> Problem to solve
Which of the lines in the data below contain the string "menu"? Copy each of them.
BEGIN Supplied material
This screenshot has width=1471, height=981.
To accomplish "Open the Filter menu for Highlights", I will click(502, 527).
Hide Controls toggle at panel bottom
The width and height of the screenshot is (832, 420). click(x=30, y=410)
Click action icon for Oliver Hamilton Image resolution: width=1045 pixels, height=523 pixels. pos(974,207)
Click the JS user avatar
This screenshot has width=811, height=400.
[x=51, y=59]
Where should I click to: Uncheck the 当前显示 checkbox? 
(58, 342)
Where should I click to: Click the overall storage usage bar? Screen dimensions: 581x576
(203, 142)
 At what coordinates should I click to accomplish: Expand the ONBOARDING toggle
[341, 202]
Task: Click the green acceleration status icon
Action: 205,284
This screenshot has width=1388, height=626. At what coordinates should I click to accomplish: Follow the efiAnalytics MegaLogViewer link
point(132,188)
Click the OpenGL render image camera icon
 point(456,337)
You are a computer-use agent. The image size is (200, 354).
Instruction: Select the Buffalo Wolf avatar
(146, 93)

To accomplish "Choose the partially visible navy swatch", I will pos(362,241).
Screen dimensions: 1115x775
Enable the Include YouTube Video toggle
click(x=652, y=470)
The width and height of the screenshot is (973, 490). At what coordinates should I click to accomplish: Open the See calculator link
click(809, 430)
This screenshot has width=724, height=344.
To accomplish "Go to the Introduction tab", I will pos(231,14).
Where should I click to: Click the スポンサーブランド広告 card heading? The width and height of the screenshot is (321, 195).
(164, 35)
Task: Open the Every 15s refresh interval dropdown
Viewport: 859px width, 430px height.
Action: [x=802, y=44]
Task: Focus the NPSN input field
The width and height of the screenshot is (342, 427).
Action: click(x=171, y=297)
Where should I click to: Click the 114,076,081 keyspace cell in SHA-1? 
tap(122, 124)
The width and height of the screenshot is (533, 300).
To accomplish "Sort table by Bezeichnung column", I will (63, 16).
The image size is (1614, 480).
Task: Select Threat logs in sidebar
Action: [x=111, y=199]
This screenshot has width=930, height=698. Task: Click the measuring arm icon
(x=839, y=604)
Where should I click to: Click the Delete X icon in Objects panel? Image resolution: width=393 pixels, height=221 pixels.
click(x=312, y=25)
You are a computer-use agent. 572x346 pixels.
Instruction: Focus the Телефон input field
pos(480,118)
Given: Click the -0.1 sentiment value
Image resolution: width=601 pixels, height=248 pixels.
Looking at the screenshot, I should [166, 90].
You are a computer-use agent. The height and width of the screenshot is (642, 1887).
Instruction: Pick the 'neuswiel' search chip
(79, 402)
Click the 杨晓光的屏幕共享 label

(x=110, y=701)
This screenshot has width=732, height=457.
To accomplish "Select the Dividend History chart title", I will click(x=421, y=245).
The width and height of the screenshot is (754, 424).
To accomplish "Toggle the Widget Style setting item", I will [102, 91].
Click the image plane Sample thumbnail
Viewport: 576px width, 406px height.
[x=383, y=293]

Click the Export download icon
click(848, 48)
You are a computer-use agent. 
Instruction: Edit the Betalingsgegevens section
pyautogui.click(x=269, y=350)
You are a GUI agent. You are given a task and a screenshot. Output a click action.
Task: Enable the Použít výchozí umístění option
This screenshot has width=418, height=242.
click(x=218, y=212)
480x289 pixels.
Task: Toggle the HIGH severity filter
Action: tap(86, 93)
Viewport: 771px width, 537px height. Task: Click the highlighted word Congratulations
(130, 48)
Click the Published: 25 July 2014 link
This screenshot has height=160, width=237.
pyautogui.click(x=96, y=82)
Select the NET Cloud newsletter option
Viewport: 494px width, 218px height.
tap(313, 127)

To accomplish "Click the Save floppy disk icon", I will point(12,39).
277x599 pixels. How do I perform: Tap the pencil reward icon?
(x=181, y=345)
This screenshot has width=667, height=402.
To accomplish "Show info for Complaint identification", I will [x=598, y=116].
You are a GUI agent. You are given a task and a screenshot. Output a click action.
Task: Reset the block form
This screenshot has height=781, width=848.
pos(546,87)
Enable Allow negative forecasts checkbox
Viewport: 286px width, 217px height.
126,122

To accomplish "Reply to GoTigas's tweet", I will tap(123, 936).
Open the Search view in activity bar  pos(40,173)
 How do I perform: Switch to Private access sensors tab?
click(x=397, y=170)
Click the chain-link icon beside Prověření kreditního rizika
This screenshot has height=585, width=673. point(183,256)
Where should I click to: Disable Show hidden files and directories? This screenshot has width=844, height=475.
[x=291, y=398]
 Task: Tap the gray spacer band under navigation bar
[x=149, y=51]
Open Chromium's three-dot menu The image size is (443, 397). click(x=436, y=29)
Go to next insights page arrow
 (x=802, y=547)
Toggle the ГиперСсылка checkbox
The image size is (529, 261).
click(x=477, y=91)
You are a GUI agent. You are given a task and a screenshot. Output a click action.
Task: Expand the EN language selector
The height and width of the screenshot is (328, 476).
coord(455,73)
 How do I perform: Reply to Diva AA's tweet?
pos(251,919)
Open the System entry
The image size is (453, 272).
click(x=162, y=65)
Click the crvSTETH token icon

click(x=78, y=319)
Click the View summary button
END Supplied material
> Reply
To accomplish "Open the Filter menu for Highlights", I will click(502, 527).
Open Chromium's three-dot menu The image size is (443, 397). click(x=436, y=29)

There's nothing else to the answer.